** EXERCISE **
Copy out the entire forum discussion about software to avoid, which appears below ahead of the rows, without changing a single character.

** SELECTED PASSAGE **
========================================================================

Kaspersky is just one piece of software to avoid. Others include:

  • Telegram
  • Avast AV
  • Anything from 360 Safe / Qihoo 360
  • Opera browser ... now owned by above
  • Zoom
  • FileZilla / UTorrent / other PUA that bundles adware and acts essentially as a trojan
[–] [email protected] 32 points 8 months ago (1 children)

Add in:

  • TikTok
  • Facebook, Instagram, Whatsapp, and Threads
  • Reddit :)

For antivirus, Microsoft's built-in one is fine. Ideally use an OS that has better security and lower default permissions like popular Linux distros (at the very least, it's a smaller target than Windows). I haven't checked recently, but using Malware Bytes for occasional runs (not as active protection though) was good and is probably still good.

But in general, use FOSS, at the very least they'll probably not pull a Reddit and screw over their users.

========================================================================

** INFORMATION GIVEN **
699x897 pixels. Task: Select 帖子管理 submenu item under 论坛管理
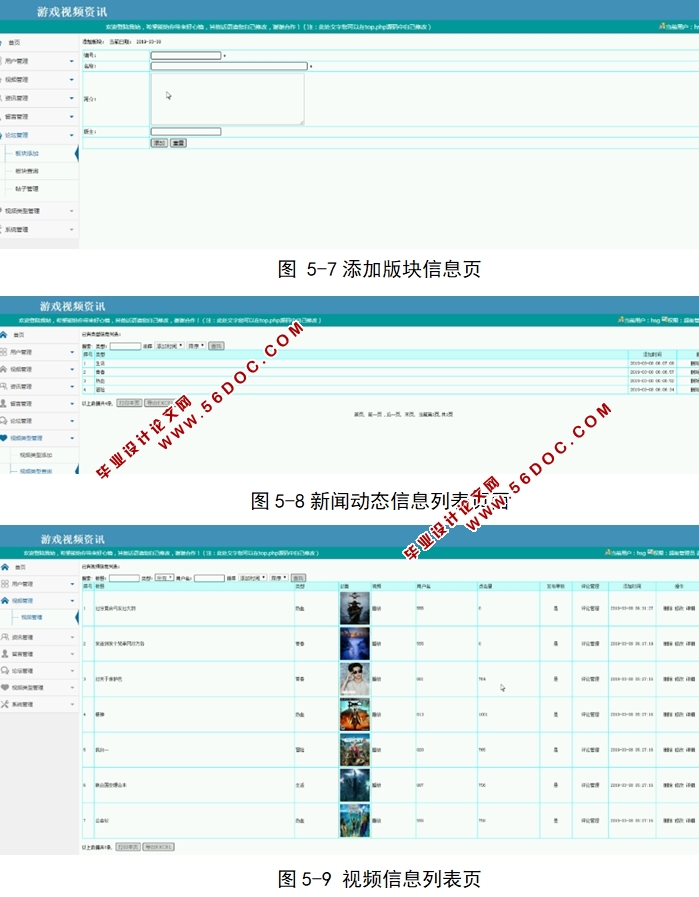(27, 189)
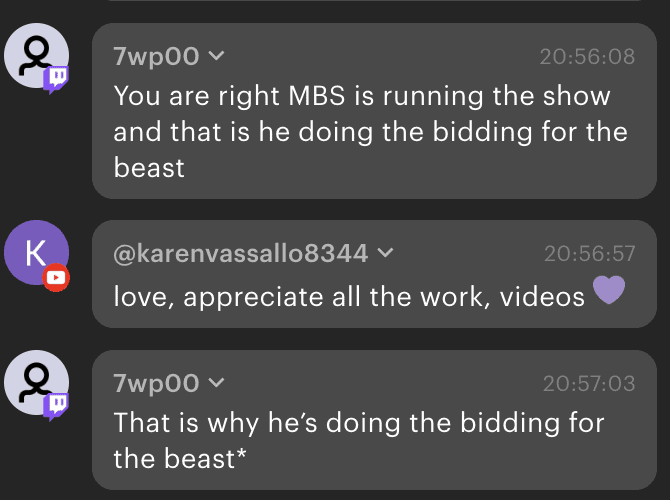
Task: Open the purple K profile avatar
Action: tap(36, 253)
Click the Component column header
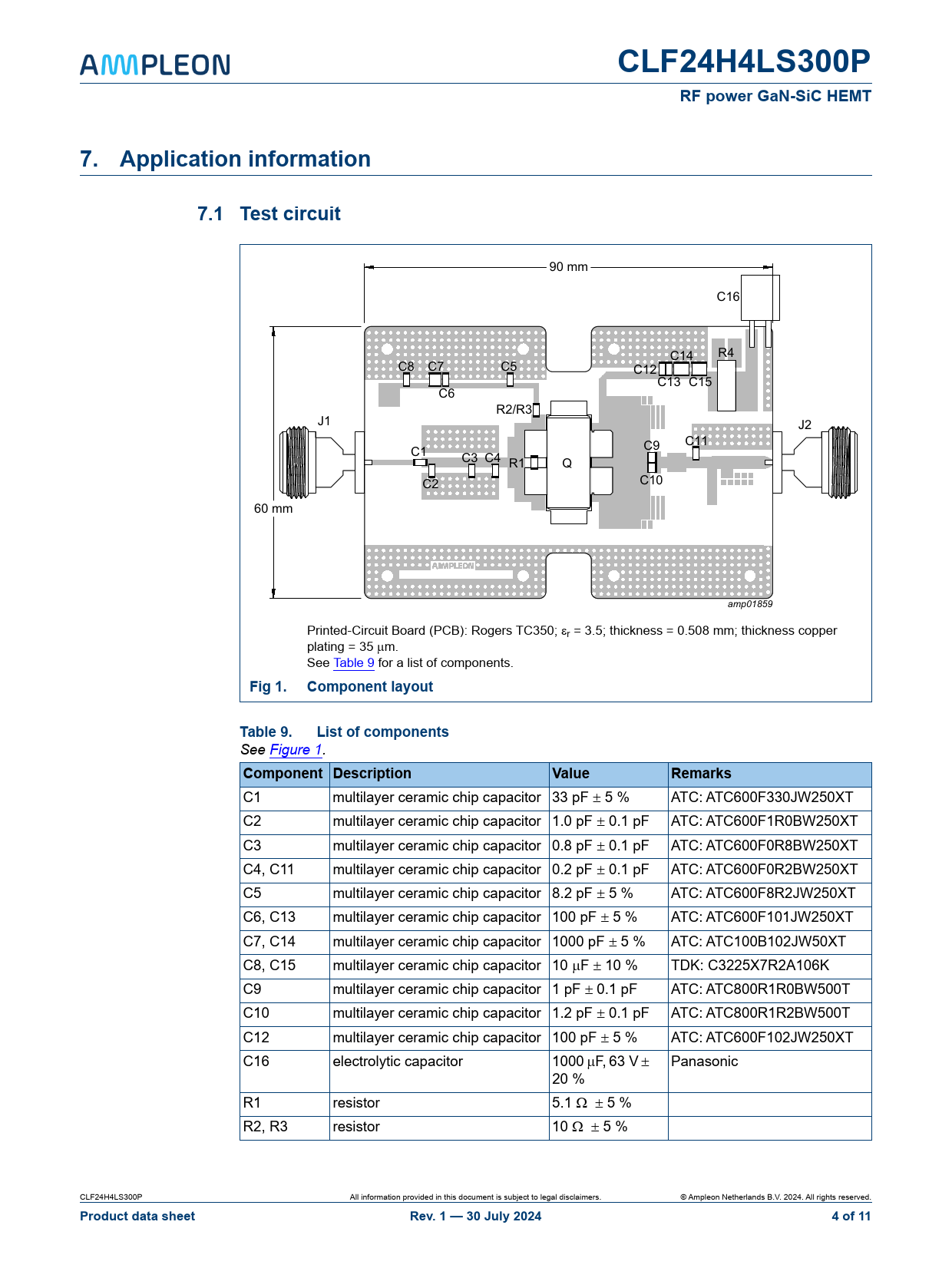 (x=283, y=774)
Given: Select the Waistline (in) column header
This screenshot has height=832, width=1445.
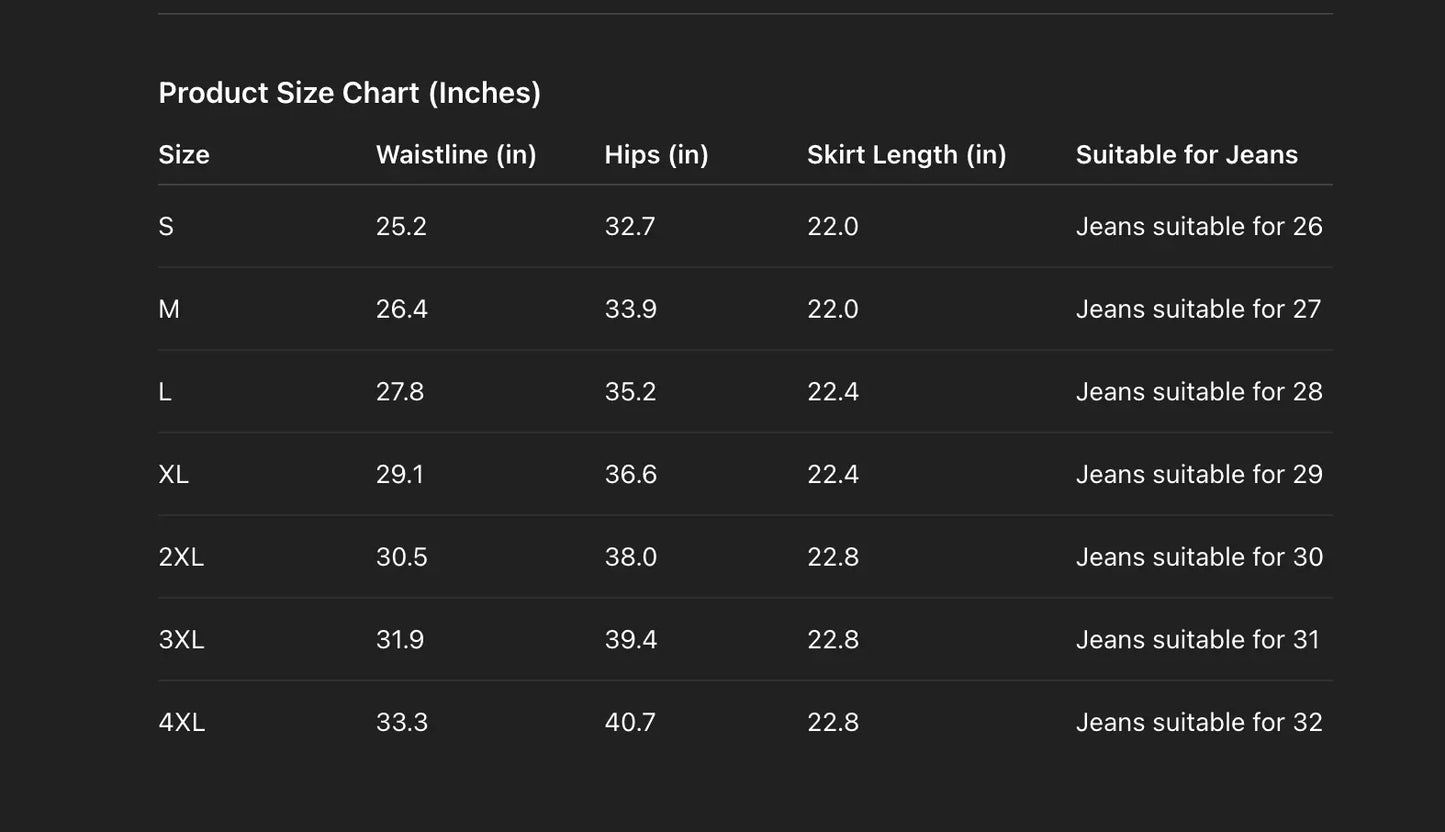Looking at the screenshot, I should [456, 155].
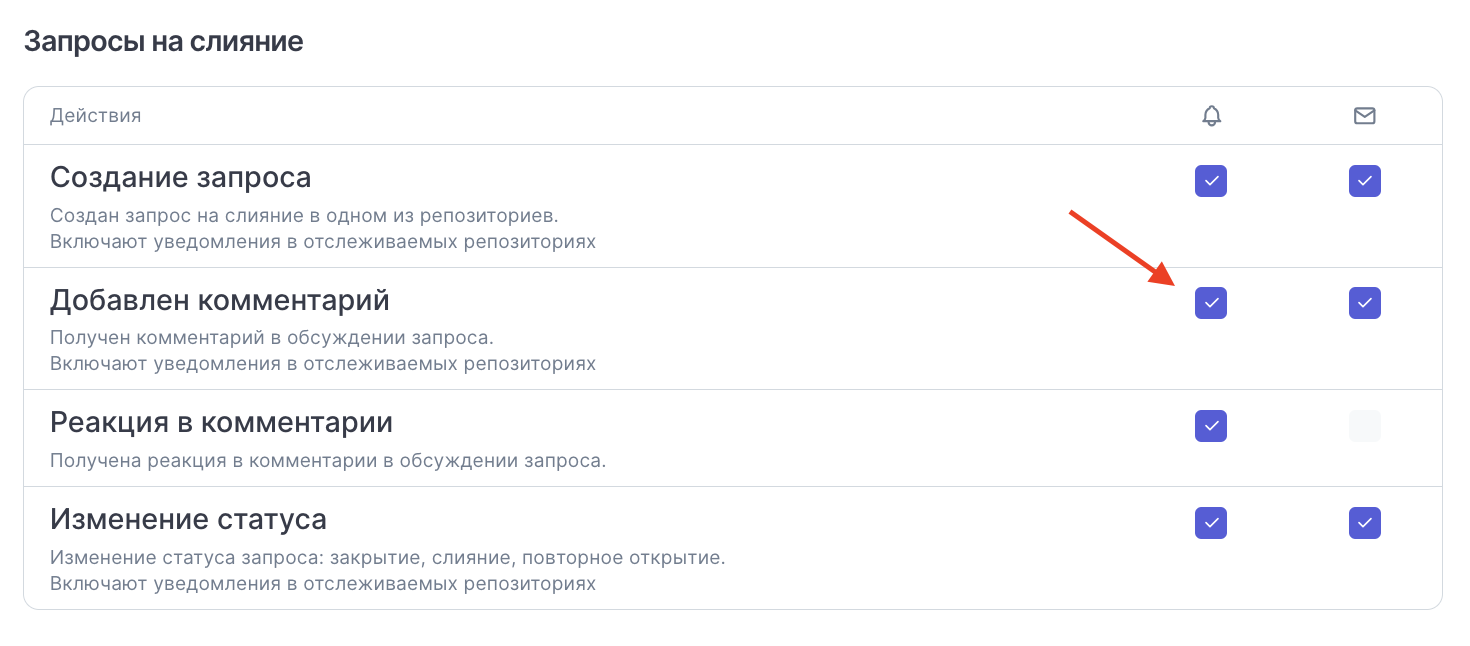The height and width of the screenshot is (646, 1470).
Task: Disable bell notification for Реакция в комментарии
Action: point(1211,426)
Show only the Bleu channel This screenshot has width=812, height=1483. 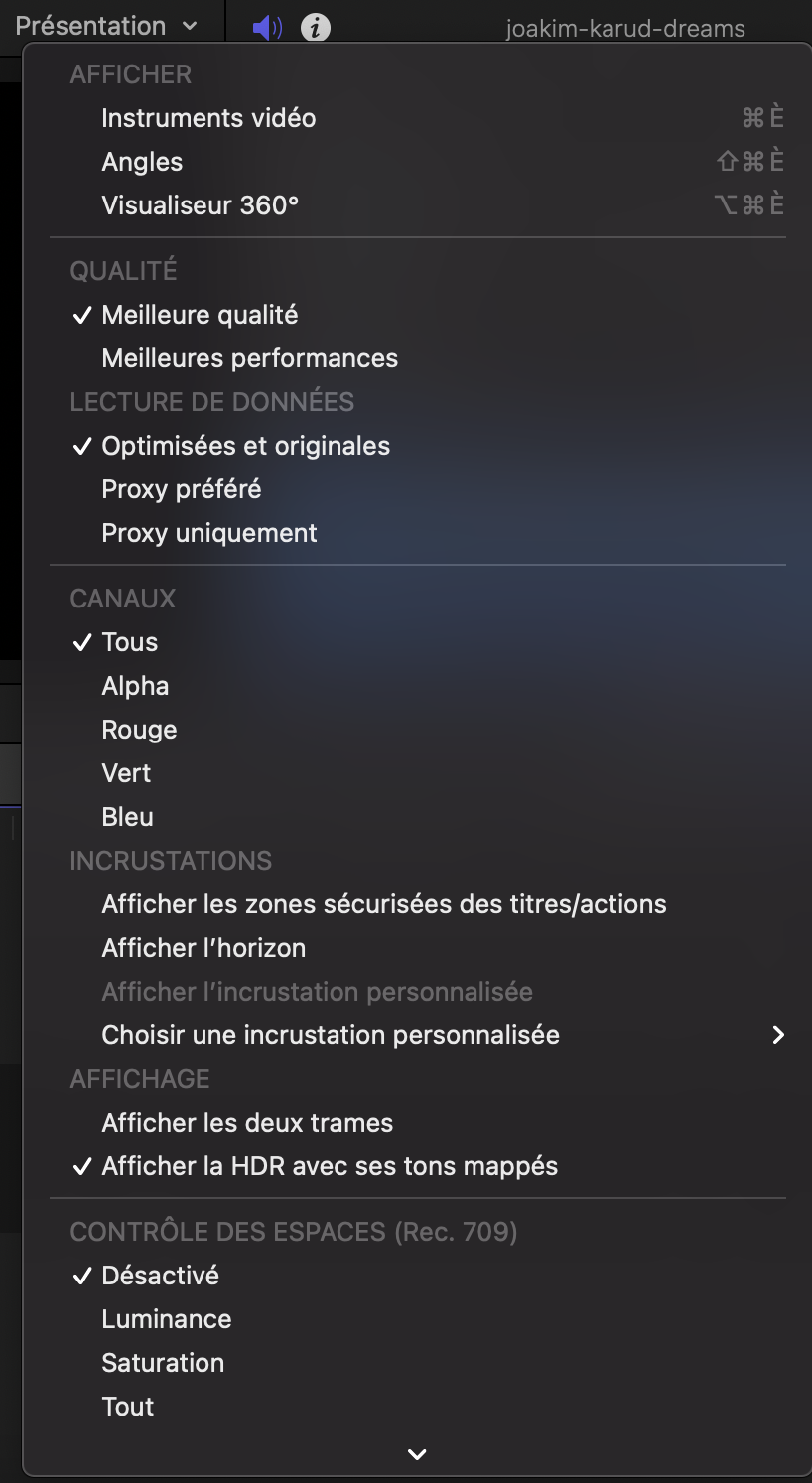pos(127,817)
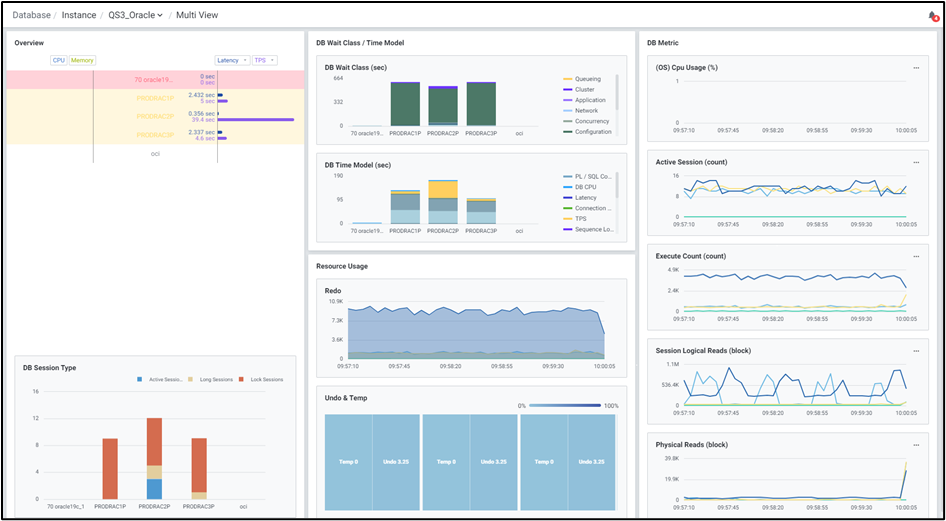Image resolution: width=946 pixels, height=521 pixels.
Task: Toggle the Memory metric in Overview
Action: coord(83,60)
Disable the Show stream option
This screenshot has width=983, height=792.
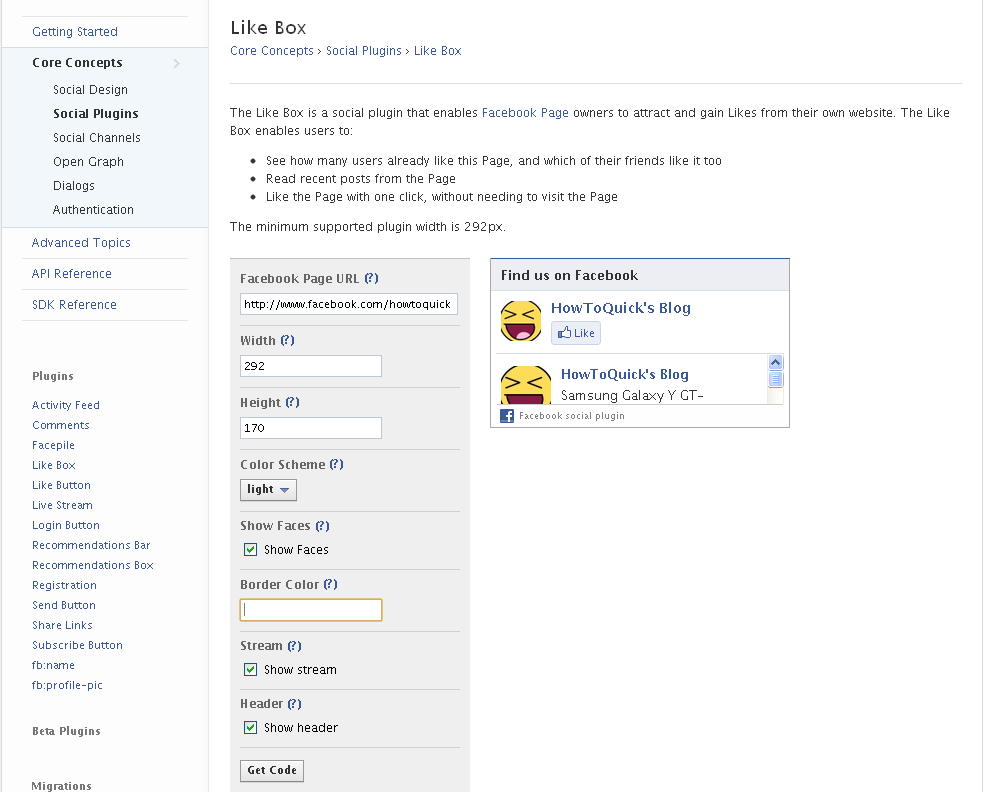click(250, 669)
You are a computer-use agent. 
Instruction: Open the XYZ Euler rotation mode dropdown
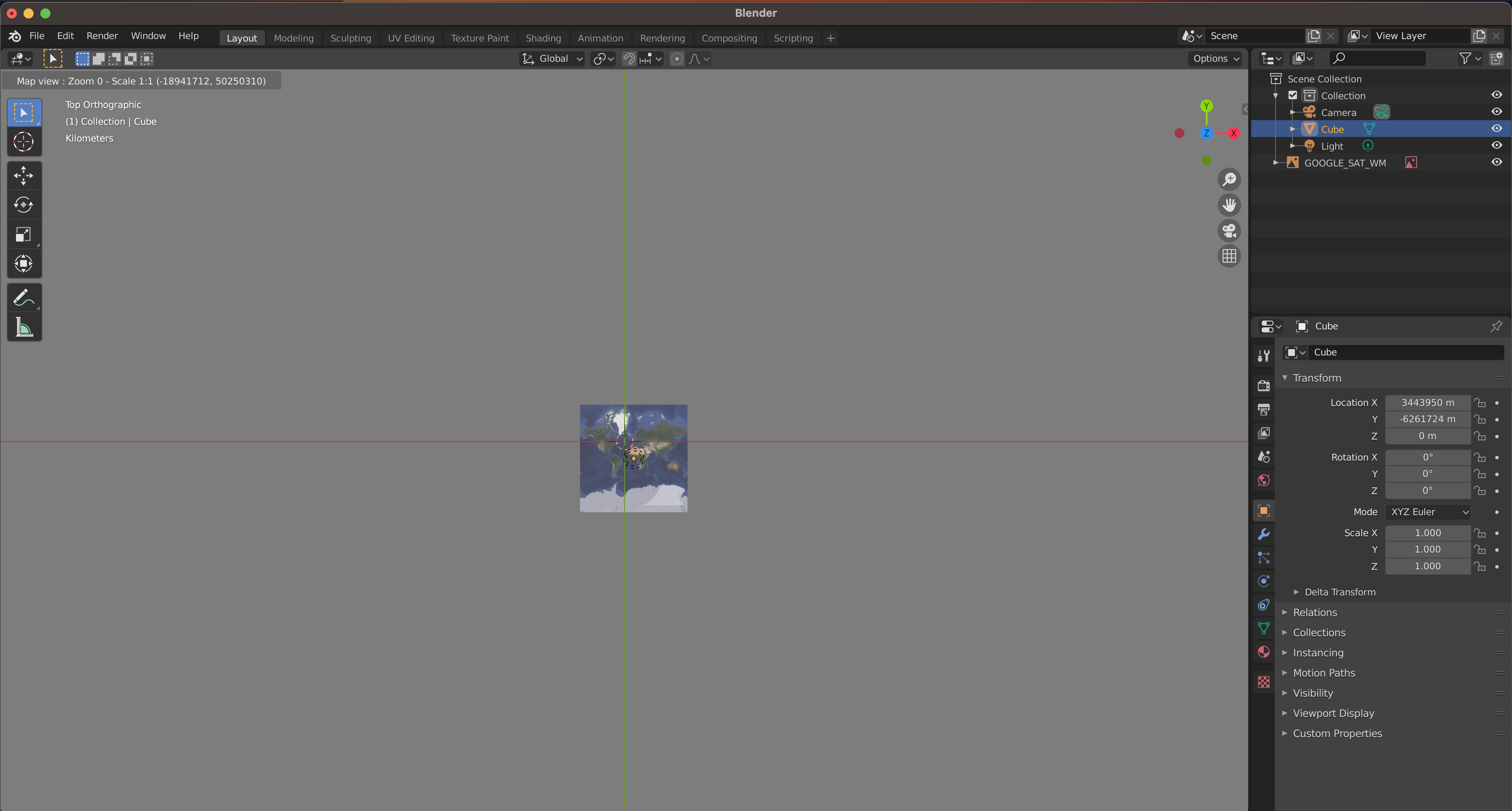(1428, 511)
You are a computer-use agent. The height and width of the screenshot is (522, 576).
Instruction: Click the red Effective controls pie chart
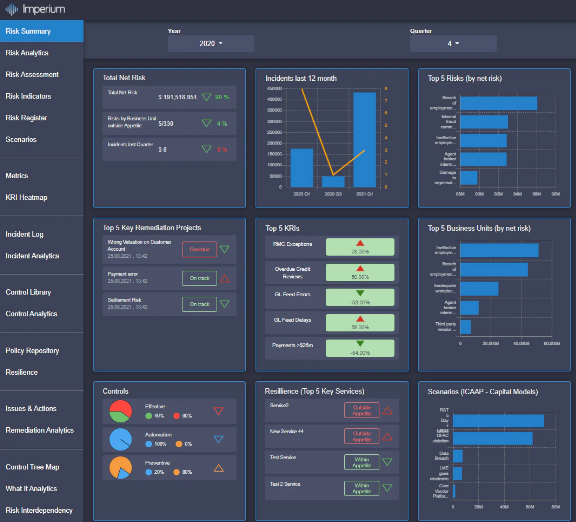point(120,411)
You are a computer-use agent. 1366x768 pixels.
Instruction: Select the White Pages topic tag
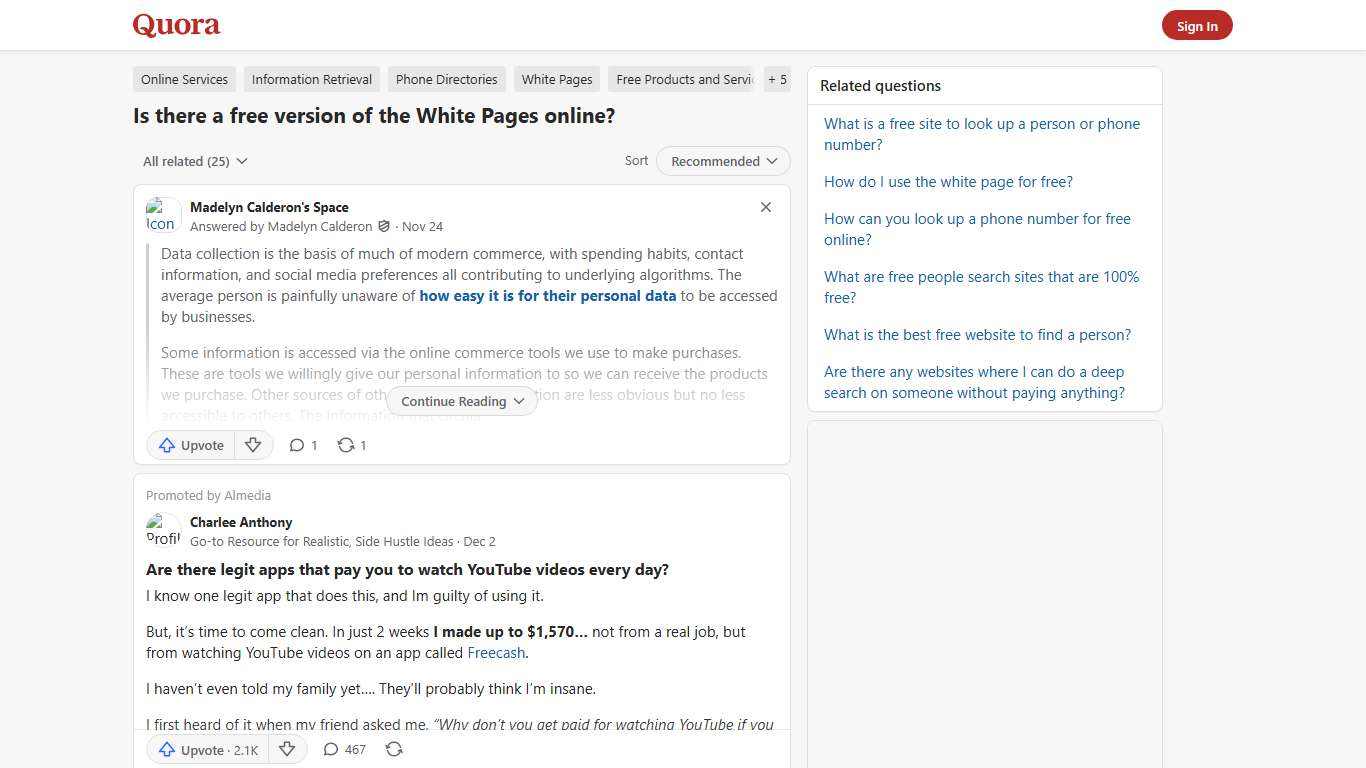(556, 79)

========================================================================

** RESPONSE TO THE EXERCISE **
Kaspersky is just one piece of software to avoid. Others include:

  • Telegram
  • Avast AV
  • Anything from 360 Safe / Qihoo 360
  • Opera browser ... now owned by above
  • Zoom
  • FileZilla / UTorrent / other PUA that bundles adware and acts essentially as a trojan
[–] [email protected] 32 points 8 months ago (1 children)

Add in:

  • TikTok
  • Facebook, Instagram, Whatsapp, and Threads
  • Reddit :)

For antivirus, Microsoft's built-in one is fine. Ideally use an OS that has better security and lower default permissions like popular Linux distros (at the very least, it's a smaller target than Windows). I haven't checked recently, but using Malware Bytes for occasional runs (not as active protection though) was good and is probably still good.

But in general, use FOSS, at the very least they'll probably not pull a Reddit and screw over their users.